A l’Etat et ses services concernés
Renforcer le cadre suivi les engagements légaux et contractuels des entreprises WCS et Rio Tinto en matière de gestion de la biodiversité;
Faire respecter les obligations énoncées dans le Code de l’environnement 2019, les conventions et engagements internationaux ratifiées par de la Guinée sur la protection de la biodiversité
Exiger la conduite périodique d’audits des entreprises sur sur leur performances environnementales et sociales et prendre des sanctions contre les violations des engagements.
Aux entreprises Rio Tinto et Winning Consortium Simandou:
Réaliser une étude spécifique sur les chimpanzés dans le paysage OKKPS pour déterminer la présence et la distribution dans ce paysage.
Faire une évaluation complète des services écosystémiques de la zone du projet, aligner le projet sur les normes de performance SFI (PS6).
Faire une mise à jour de l'évaluation d'impact sur la biodiversité et les plans de gestion existants pour toutes les composantes du projet afin de prendre en compte les critiques et recommandations notées lors des ateliers de présentation du rapport sur la gestion de la biodiversité en octobre 2022.

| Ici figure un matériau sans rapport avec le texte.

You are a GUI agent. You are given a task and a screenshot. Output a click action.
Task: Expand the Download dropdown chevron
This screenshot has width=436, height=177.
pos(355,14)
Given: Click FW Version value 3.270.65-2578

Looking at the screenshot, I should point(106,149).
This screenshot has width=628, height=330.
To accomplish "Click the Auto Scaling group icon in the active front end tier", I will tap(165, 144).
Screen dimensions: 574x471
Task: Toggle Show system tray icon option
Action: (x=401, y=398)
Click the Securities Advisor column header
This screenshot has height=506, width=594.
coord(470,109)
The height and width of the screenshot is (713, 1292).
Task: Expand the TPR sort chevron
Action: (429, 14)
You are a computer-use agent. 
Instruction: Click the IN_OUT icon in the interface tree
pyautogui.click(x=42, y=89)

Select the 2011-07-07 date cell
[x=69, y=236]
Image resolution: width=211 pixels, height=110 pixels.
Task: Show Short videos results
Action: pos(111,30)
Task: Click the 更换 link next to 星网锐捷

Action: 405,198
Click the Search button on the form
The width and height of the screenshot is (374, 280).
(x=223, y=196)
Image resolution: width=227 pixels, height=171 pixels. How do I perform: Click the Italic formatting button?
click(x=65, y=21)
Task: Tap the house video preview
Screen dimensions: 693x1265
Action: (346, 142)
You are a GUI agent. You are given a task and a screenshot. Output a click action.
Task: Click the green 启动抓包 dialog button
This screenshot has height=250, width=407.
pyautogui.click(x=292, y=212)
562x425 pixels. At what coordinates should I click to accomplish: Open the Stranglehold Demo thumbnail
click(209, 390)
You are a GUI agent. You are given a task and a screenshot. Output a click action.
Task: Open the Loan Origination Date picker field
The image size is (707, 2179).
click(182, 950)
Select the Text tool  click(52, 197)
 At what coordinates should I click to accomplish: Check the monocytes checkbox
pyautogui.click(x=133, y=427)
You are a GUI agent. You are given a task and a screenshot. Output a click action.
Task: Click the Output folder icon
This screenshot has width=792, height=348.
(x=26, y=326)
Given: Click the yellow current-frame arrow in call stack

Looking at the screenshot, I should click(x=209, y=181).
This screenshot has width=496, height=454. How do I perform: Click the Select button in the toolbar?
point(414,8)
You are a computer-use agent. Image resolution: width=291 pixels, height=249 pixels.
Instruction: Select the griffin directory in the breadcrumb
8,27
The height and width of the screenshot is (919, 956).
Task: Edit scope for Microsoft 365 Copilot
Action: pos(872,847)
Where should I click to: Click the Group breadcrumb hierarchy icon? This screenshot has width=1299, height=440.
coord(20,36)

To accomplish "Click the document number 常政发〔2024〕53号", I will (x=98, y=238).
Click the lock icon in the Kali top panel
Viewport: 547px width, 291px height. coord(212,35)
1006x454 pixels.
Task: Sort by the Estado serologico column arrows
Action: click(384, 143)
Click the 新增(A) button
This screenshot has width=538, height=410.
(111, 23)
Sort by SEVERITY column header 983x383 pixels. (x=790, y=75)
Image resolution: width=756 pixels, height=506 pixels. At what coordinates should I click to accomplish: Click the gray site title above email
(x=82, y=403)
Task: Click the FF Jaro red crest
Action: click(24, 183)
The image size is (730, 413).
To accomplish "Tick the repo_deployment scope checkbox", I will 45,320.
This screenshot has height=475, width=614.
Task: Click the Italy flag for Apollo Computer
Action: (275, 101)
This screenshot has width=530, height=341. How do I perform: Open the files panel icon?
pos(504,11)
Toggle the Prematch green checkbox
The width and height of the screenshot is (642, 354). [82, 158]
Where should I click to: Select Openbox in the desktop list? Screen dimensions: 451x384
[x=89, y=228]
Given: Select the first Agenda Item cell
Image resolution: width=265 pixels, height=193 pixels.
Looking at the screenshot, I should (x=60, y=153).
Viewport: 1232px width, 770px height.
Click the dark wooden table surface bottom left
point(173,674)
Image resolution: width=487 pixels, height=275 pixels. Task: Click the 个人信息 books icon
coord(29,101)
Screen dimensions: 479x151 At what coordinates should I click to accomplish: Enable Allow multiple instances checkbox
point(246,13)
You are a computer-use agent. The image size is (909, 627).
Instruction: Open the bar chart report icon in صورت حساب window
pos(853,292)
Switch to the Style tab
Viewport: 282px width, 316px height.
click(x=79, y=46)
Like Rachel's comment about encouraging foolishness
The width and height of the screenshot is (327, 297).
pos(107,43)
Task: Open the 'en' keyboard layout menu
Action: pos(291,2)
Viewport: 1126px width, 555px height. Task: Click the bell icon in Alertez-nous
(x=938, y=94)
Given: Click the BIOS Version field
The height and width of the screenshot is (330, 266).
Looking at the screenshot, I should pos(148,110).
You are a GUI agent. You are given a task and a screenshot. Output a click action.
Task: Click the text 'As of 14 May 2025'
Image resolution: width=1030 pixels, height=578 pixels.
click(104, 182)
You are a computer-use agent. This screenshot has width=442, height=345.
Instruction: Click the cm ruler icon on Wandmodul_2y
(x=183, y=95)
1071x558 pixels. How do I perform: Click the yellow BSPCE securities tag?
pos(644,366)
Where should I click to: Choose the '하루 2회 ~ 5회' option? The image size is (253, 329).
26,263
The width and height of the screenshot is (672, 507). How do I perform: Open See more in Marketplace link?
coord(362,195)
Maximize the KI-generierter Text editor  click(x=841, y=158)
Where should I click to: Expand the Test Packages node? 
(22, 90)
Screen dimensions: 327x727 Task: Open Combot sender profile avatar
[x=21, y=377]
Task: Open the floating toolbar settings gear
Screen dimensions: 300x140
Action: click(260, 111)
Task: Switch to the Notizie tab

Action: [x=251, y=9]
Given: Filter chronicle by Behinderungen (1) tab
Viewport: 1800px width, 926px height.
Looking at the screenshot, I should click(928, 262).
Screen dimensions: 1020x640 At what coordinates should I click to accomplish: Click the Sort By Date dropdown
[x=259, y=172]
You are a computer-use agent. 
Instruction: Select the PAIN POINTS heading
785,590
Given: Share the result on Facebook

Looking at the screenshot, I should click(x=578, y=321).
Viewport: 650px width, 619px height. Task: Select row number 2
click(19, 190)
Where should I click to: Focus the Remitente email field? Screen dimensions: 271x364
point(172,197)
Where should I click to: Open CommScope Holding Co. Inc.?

Compléter l’EIES sur la période hivernale afin de s’assurer de la collecte effective des données ainsi que l’évaluation de tous les risques et impacts du projet sur la diversité biologique ;
Elaborer un plan d’action détaillé et conforme aux normes requises (PS6) sur la gestion de la biodiversité ;
Construire, entretenir et surveiller des structures de passage pour la faune afin d'assurer la libre circulation des animaux sauvages, en particulier des chimpanzés;
Inclure une enquête complète sur la chasse et la viande de brousse.
Établir des codes de conduite et des protocoles qui régissent le comportement du personnel et des sous-traitants sur les chantiers de construction.
Contrôler l'accès le long des routes afin d'empêcher le trafic illégal de ressources naturelles et veiller à ce que seuls les travailleurs et les résidents locaux puissent accéder aux sites des projets ;
Assurer la participation effective des communautés locales et les ONG au processus de mise à jour des EIES.